I didn’t watch or hear Obama’s speech yesterday, but I did read it at that link. All I have to say is, it will be a tragedy for the country, comparable to the failure to have elected Adlai Stevenson president or to having elected Reagan, if Obama isn’t elected, after that.
On second thought, that’s not all I have to say. The point is towards the end of the speech — do we want the campaign to be about serious problems, or about distractions? That’s at the heart of the problem with American democracy.
Of course it’s impossible to know what someone else’s motivations are (hard enough to know what mine are) but my impression is that most politicians have positions on issues because they need to figure out what to say to get elected, because their basic motivation is to get elected. That was possibly the most the case with Romney while he was in the running, but I think that applies to Hillary also. That is, “what can I say about X that will appeal to people and isn’t too far from what I believe?” I really think that Obama comes at it from the opposite direction, “What does the country need to do, and then how can I say it to convince people of it?” I think the latter approach is much more likely to lead to solutions.
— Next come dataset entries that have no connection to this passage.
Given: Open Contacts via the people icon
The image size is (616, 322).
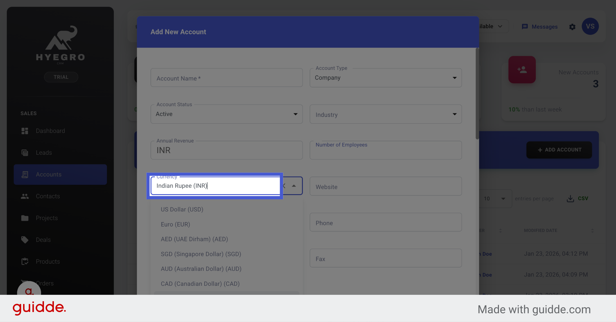Looking at the screenshot, I should (25, 196).
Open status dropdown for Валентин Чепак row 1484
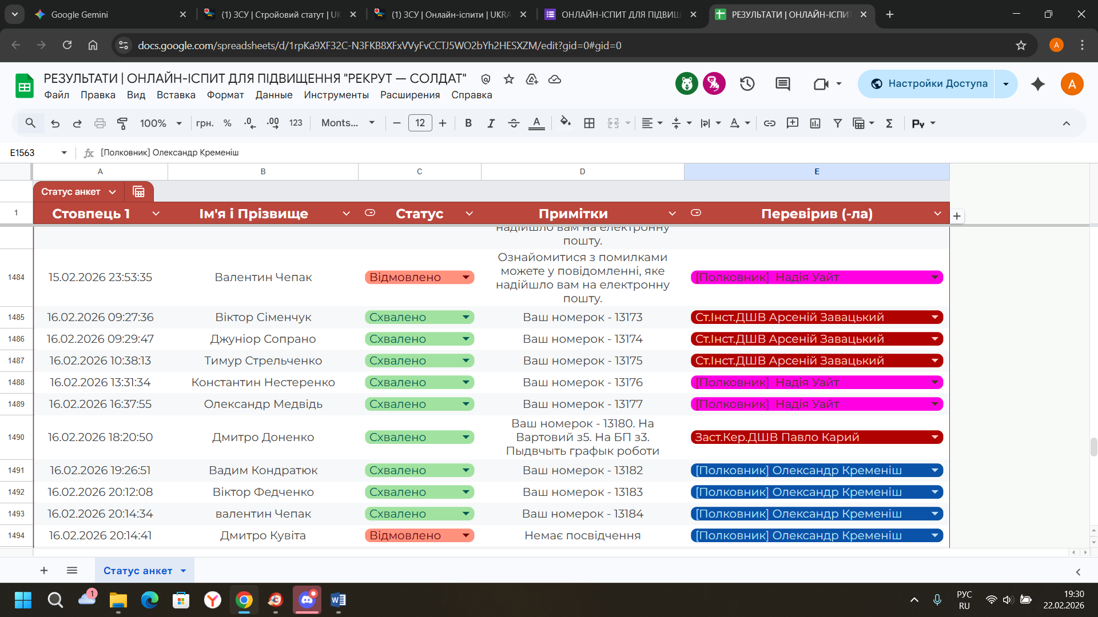Screen dimensions: 1098x617 tap(466, 278)

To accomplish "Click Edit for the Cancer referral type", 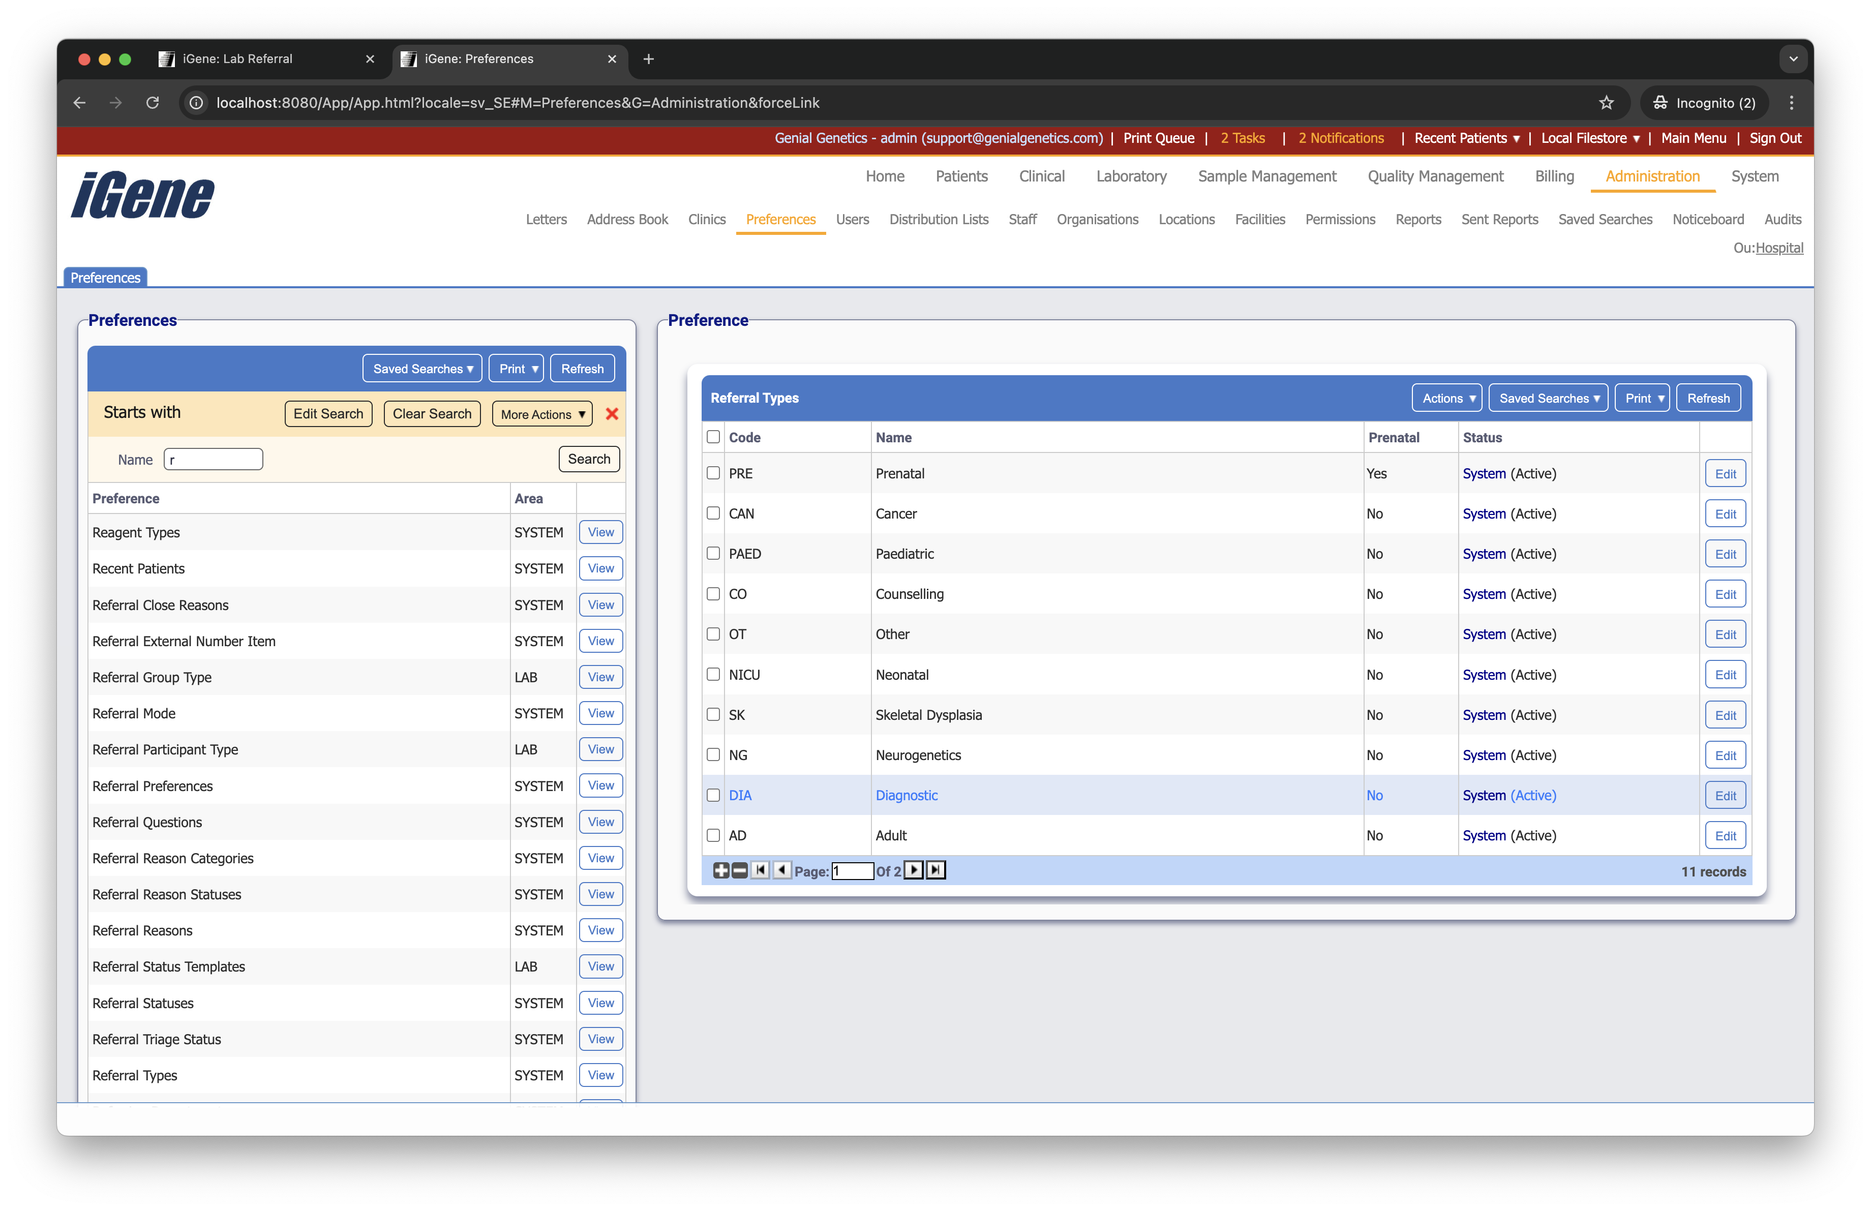I will [x=1725, y=514].
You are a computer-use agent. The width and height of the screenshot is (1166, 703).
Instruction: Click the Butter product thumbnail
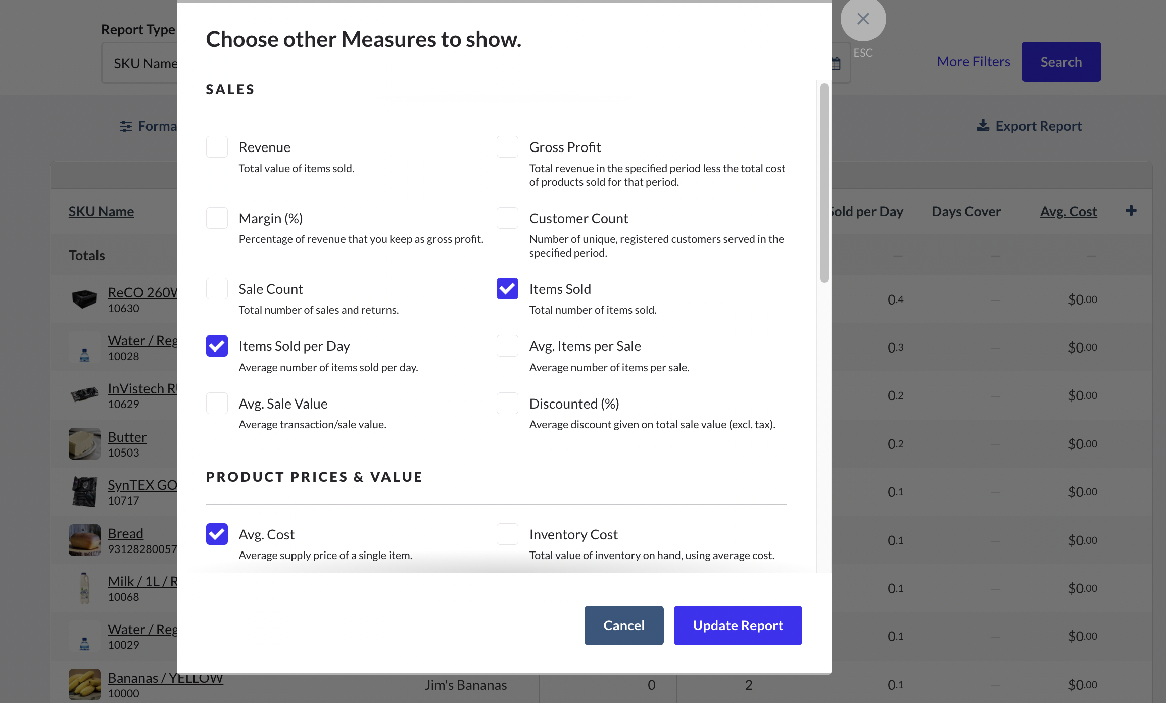point(84,443)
Will the public care about the real questions, or prefer to continue to be distracted? Political commentators who ask, or respond to, questions like “What does the candidate have to do now to defuse this situation?” are part of the problem, and candidates who run their campaigns according to questions like that are another big part. The answer I’d like to hear, in general, is “what the candidate has to do is remind the public of what the real issues are.” In the end, it’s the public’s decision, and I don’t have much confidence in the outcome.